Hundreds of ultra-Orthodox men broke into the sacred compound at Mount Meron in northern Israel on Tuesday evening, defying police orders limiting entry to the site due to coronavirus and prompting clashes with security forces, which resulted in more than 300 being arrested.
During Lag BaOmer, ultra-Orthodox Jews customarily gather at the tomb of prominent 2nd century sage Rabbi Shimon Bar Yochai.
Celebrations are typically marked with enormous crowds, dancing and the lighting of bonfires.
The government this year put strict limitations on the number of people who could visit the site for the holiday, which began Monday night and ended Tuesday evening.
The festivities on Monday night were highly subdued, with attendance limited to 150 people.
Footage from the site showed numerous men breaking down the door to the compound and forcing their way into the gravesite of Bar Yochai, shortly after police took down many of its checkpoints as the holiday neared its end.
According to a police spokesman, the incident was carried out by “30 to 40 extremists” and police soon arrived to remove them from the site.

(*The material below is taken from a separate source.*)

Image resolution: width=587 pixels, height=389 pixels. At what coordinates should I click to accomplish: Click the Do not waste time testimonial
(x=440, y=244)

The spokesman said that some of the ultra-Orthodox worshippers threw water bottles and stones at the police, and additional video footage from the site showed scuffles and physical confrontations between riot police and worshippers at the site, including calling officers “Nazis.”
Thousands of ultra-Orthodox Israelis marked the holiday in Jerusalem and Beit Shemesh with large assemblies despite bans on public gatherings of more than 20 people due to the pandemic.
The ultra-Orthodox community has been hit especially hard by the coronavirus outbreak.
Interior Minister Aryeh Deri said earlier this week that around 70% of the country's more than 16,500 confirmed cases were ultra-Orthodox, who make up around 12% of Israel's population.
Israel started easing restrictions on movement and gathering earlier this month. Israel has reported 260 deaths from COVID-19. Some two thirds of those infected in Israel have already recovered.